__Görev Tanımı__.
Müdafaa soyadını anlatan metne göre Ali'nin ailesine bu soyadı neden verilmiştir? Bir iki cümleyle açıklayın.

__Sayfa Alıntısı__.

* * * * * * *

İrfan Çep ;Bir gereksiz tartışmaya son vermek için zorunlu açıklama:
Ekrem, ara kuşak. Amcası, babası bizim kuşak.
Ali Müdafaa, soy adını bizzat Atatürk'ün verdiği şanslı, müstesna bir dedenin torunu.
İmamoğlu olarak bilinen aile, kendisini Adana Ziraatta okurken Adana Ülkü Ocaklarında tanıma bahtiyarlığına eriştiğim, Ali'nin ailesi, İstiklal harbinde vatan savunmasında gösterdikleri büyük başarıya yakışır şekilde bizzat Atatürk tarafından soyadı kanunu çerçevesinde "Müdafa" soy adı verilmiş.

* * * * * * *

__Sağlanan Veriler__.
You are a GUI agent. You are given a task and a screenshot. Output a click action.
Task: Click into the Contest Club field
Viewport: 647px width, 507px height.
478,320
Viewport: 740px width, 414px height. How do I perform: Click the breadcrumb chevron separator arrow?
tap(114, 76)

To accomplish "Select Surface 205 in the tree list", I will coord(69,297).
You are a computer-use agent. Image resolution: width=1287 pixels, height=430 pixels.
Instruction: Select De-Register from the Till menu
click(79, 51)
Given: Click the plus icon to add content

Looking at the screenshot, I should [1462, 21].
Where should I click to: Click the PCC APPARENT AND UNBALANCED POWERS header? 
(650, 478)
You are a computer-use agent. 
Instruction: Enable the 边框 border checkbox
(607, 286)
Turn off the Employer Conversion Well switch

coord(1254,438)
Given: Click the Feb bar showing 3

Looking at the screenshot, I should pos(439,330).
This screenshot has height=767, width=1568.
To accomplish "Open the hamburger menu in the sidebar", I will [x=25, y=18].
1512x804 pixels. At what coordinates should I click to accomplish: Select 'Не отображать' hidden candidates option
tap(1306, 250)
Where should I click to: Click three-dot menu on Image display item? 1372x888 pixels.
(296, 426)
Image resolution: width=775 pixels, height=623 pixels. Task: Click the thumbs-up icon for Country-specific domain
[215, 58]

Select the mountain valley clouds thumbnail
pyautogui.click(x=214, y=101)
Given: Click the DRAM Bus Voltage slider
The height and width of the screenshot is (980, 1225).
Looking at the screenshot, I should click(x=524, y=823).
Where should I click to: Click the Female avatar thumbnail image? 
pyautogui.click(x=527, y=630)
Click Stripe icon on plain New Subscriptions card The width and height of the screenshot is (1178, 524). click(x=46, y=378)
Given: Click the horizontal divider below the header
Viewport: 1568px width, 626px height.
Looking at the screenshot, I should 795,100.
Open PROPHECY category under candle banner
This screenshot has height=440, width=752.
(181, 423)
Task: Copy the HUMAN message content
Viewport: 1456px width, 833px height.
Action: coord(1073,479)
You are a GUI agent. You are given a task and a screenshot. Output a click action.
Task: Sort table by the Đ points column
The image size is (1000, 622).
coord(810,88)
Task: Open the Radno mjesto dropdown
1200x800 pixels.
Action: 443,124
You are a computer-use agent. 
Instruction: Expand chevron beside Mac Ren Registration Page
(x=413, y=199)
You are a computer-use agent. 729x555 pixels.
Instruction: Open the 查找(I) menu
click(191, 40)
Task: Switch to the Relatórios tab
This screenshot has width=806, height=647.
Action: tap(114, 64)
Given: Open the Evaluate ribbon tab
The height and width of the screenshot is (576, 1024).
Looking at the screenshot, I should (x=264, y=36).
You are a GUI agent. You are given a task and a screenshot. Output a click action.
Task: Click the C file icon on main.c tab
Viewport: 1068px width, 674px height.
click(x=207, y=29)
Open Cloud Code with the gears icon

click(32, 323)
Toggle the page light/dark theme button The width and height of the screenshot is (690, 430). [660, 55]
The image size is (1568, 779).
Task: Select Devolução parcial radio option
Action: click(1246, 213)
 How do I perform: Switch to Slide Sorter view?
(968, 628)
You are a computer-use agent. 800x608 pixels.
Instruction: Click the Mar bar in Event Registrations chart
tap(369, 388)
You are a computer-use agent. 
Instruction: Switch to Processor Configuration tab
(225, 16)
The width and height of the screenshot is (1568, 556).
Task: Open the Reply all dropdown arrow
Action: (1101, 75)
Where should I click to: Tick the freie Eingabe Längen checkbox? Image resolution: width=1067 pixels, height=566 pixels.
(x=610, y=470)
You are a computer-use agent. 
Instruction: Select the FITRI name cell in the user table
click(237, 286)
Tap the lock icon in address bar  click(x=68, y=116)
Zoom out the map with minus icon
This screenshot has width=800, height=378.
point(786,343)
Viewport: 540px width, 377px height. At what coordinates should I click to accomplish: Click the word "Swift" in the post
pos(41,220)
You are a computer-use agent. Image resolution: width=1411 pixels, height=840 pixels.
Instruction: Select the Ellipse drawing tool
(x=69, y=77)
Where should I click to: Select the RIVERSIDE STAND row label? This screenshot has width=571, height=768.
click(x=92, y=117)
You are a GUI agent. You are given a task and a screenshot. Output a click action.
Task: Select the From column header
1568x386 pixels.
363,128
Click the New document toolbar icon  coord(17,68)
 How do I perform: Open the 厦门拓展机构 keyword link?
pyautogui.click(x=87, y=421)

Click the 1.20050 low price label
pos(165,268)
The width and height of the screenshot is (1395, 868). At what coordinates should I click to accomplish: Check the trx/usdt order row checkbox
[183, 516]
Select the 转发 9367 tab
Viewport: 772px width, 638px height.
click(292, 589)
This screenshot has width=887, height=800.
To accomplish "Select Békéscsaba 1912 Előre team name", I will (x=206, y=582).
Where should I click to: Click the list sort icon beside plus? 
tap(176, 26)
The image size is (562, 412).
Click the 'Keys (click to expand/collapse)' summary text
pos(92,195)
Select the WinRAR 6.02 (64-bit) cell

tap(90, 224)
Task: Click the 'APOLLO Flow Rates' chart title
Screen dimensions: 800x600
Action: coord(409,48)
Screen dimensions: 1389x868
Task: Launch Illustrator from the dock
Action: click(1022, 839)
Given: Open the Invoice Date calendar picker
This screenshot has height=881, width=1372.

* * * * * * *

__Görev Çözümü__.
Ali'nin ailesi İstiklal Harbi'nde vatan savunmasında büyük başarı göstermiştir. Bu başarıya yakışır şekilde, soyadı kanunu çerçevesinde aileye bizzat Atatürk tarafından "Müdafa" soyadı verilmiştir.